Fixture	Provider label	Behavior protected
`google-direct-mention-main`	Google	Direct bot mention routes to the main persona
`openrouter-deliberate-alter-trigger`	OpenRouter	Deliberate trigger mode accepts `@trigger` for an alter
`novelai-autochat-channel-alter`	NovelAI	Always-reply autochat channel routes to its assigned alter
`google-multi-persona-trigger-order`	Google	Multi-persona triggers keep deterministic first-match ordering
`openrouter-deliberate-mode-ignores-plain-trigger`	OpenRouter	Deliberate trigger mode rejects plain trigger words without `@`
`google-persona-webhook-self-trigger`	Google	Persona webhook messages are treated as self-generated and cannot trigger themselves

The provider labels document the three required provider families for Phase 5 (#12a). These fixtures do not call live providers; they freeze chat orchestration decisions that happen before provider streaming.

Running the tests

# Fast local loop
bun test tests/regression/chat/chat.regression.test.ts

# Full chat harness
bun test tests/regression/chat/

# Full project test command; this is what CI should run
bun test tests/

The harness does not require Discord credentials, provider API keys, or a database. It builds mocked Discord Message, Client, and TextChannel objects with only the fields needed by the decision functions.

Adding a fixture

Add a new entry to tests/regression/chat/fixtures/conversations.json.
Use stable fake Discord IDs (user_004, channel_001, etc.).
Add the expected result to tests/regression/chat/fixtures/expected-decisions.json.
Run bun test tests/regression/chat/.

Keep fixtures small. Each fixture should protect one behavior: a reply trigger, a no-reply guard, persona ordering, a webhook/self-trigger edge case, an autochat path, or a reply-reference path.

For chat-stage refactors, prefer adding fixtures against the named owner module whenever extracted logic changes. The harness should keep proving behavior at the module boundary instead of depending only on tomoriChat.ts.

Verifying the harness catches regressions

chat.regression.test.ts includes a skipped probe test:

it.skip("[REGRESSION PROBE] fails when a fixture expectation is deliberately inverted", () => {
  // ...
});

To smoke test the smoke test:

Temporarily remove .skip from the probe.
Run bun test tests/regression/chat/.
Confirm the probe fails.
Restore .skip.
Re-run the harness and confirm it passes.
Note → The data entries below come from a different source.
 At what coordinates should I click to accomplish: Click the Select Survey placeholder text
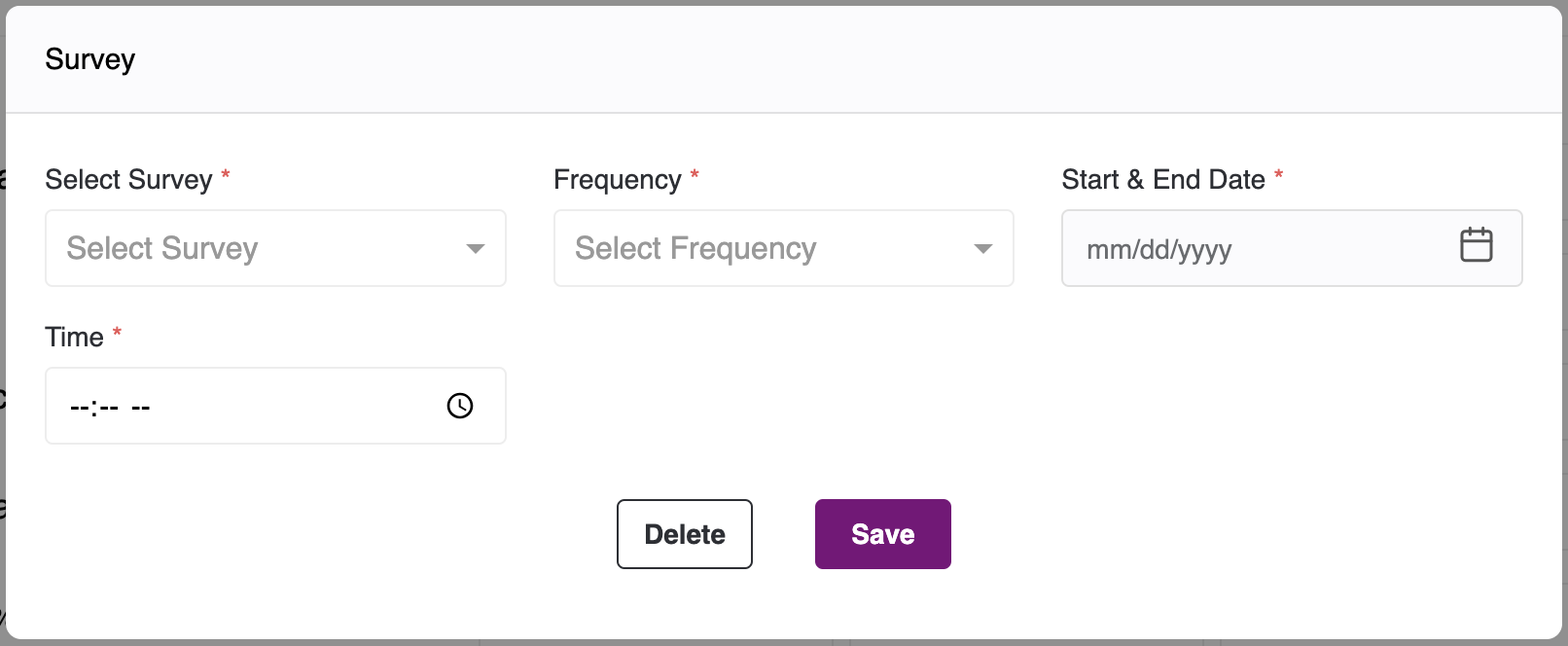[162, 249]
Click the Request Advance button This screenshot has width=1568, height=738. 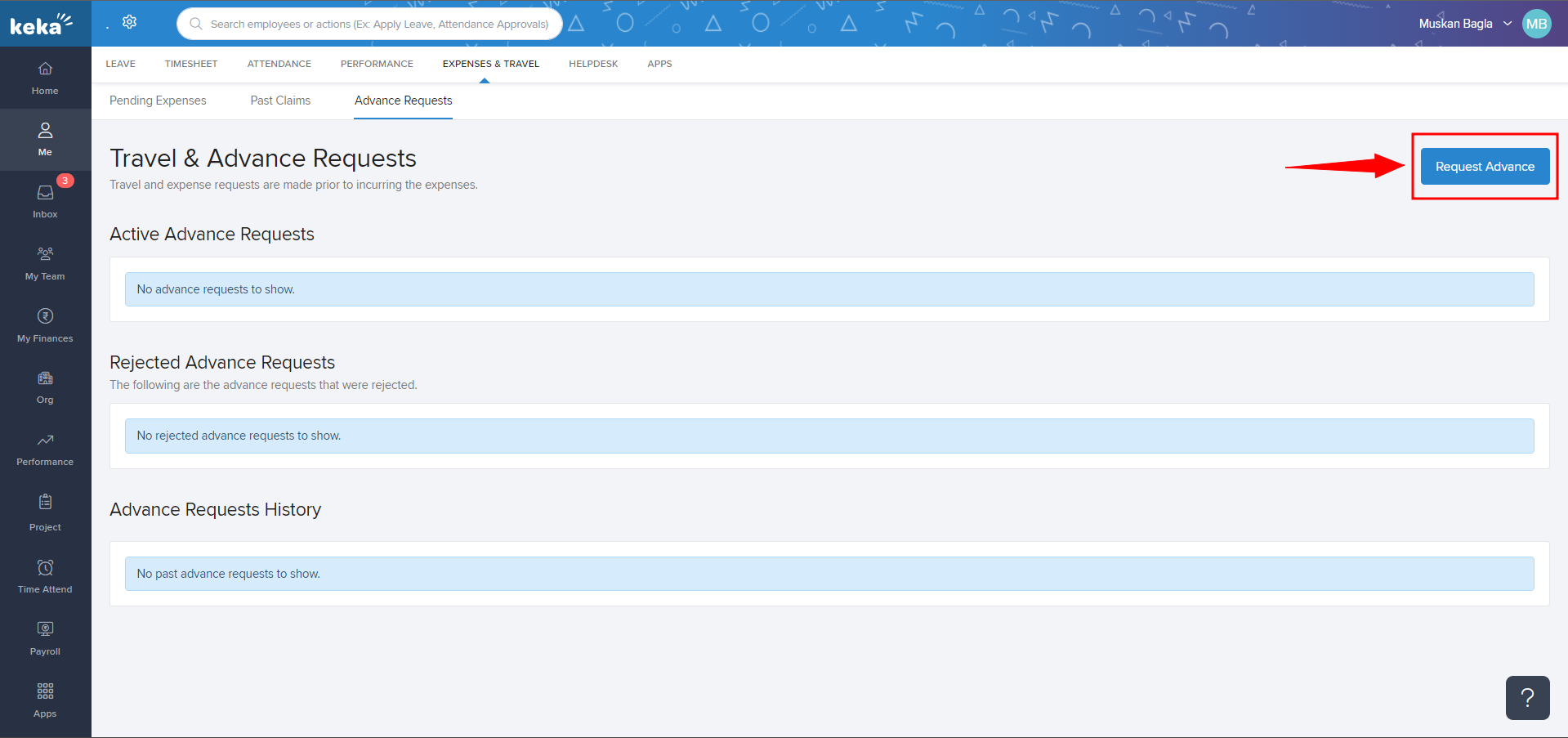1485,167
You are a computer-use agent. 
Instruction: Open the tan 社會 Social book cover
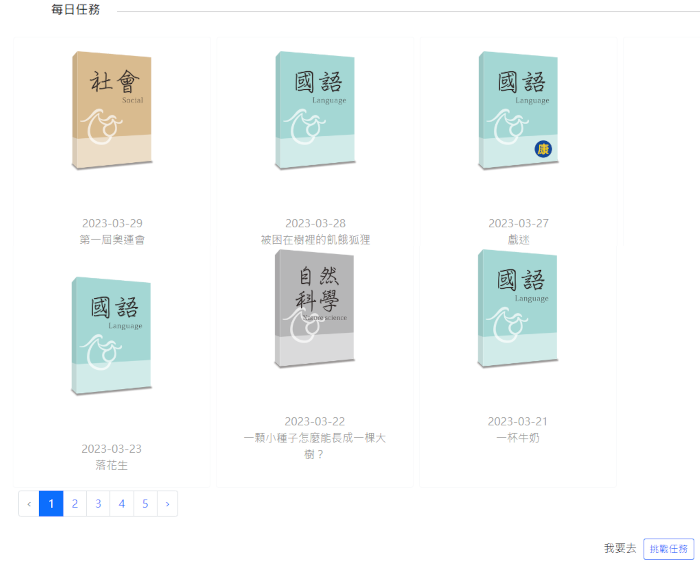112,110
Expanding for Chat Refactors

When changing chat stages, add fixtures for every behavior the extraction touches:

Golden-path message handling
Function-call tool trigger and response routing
REST and MCP tool routing decisions
Multi-persona triggering and ordering
Webhook self-trigger suppression
Empty mentions and malformed reply references
Rate-limit and cooldown rejection paths
Provider fallback or credential-unavailable branches

When a post-refactor chat bug is fixed, add a fixture for it in the same PR. The harness is a living regression suite, not a one-time checkpoint.